** BEGIN EXERCISE MATERIAL **

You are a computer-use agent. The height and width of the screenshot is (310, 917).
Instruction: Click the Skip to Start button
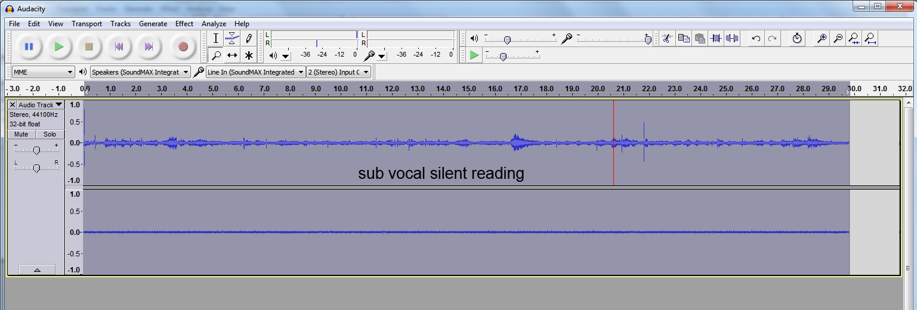pos(119,47)
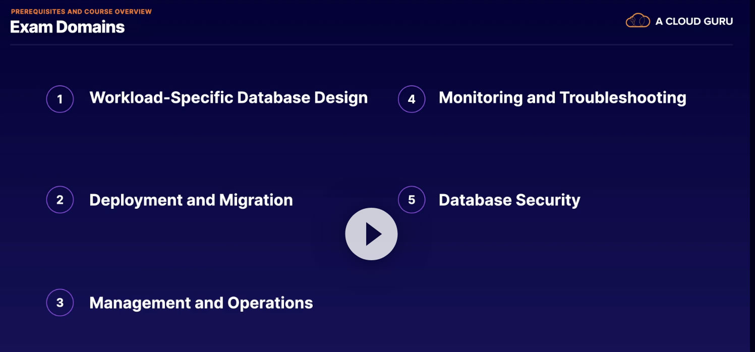Viewport: 755px width, 352px height.
Task: Click the word Operations in domain three
Action: [x=270, y=303]
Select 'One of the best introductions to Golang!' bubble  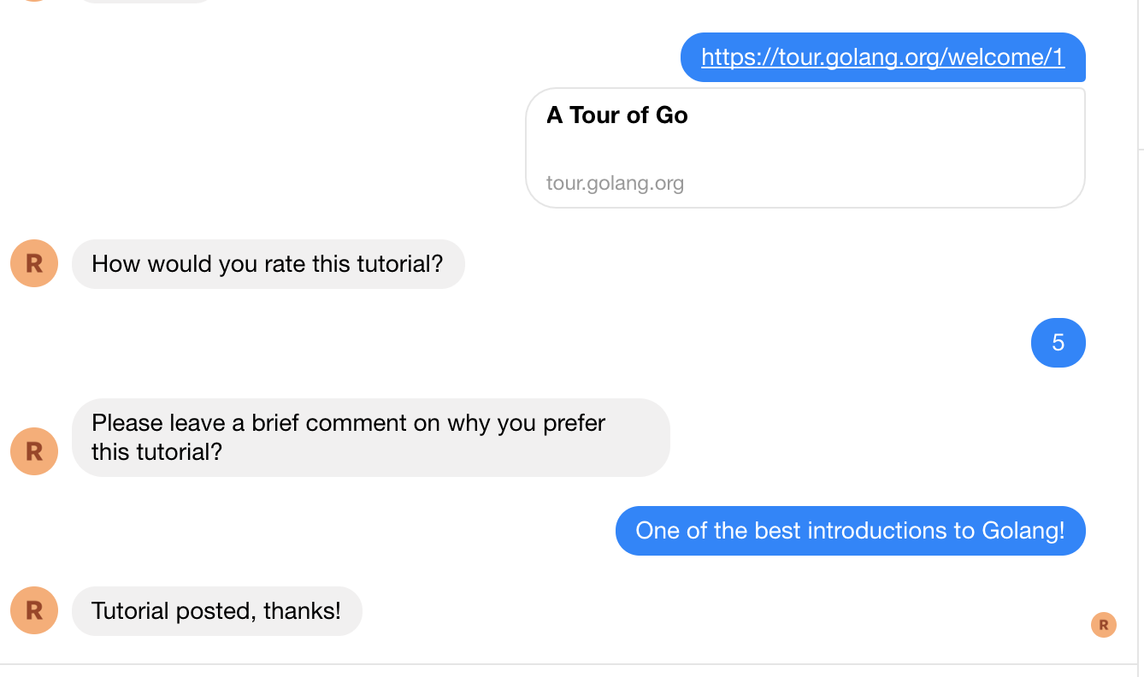point(850,531)
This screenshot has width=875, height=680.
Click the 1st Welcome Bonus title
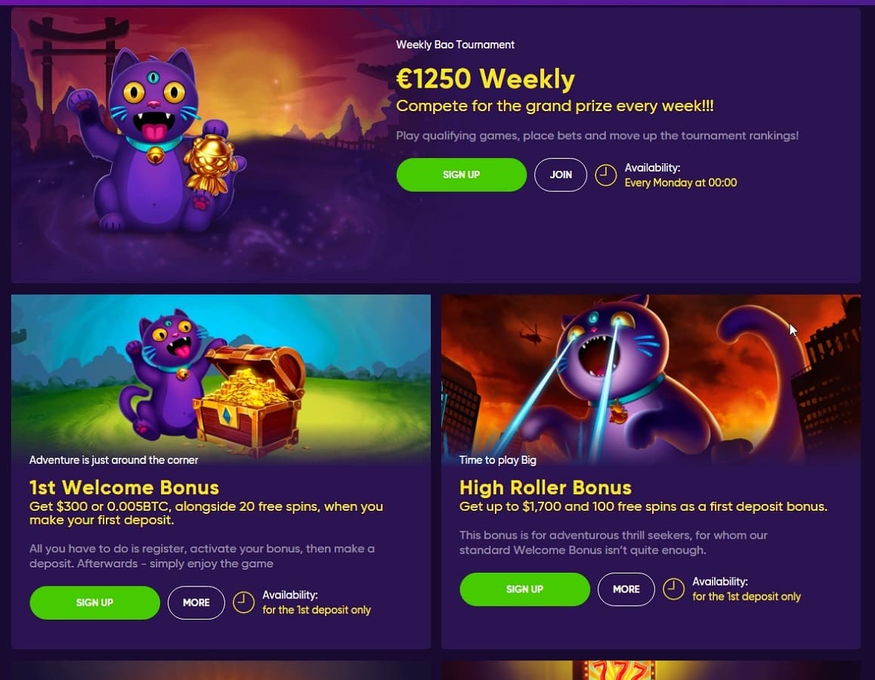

** END EXERCISE MATERIAL **

» **GOAL**: Count the lines in the records above that contain the string "Click". Case matters. Reply with the number alone.

» **WORKED ANSWER**: 3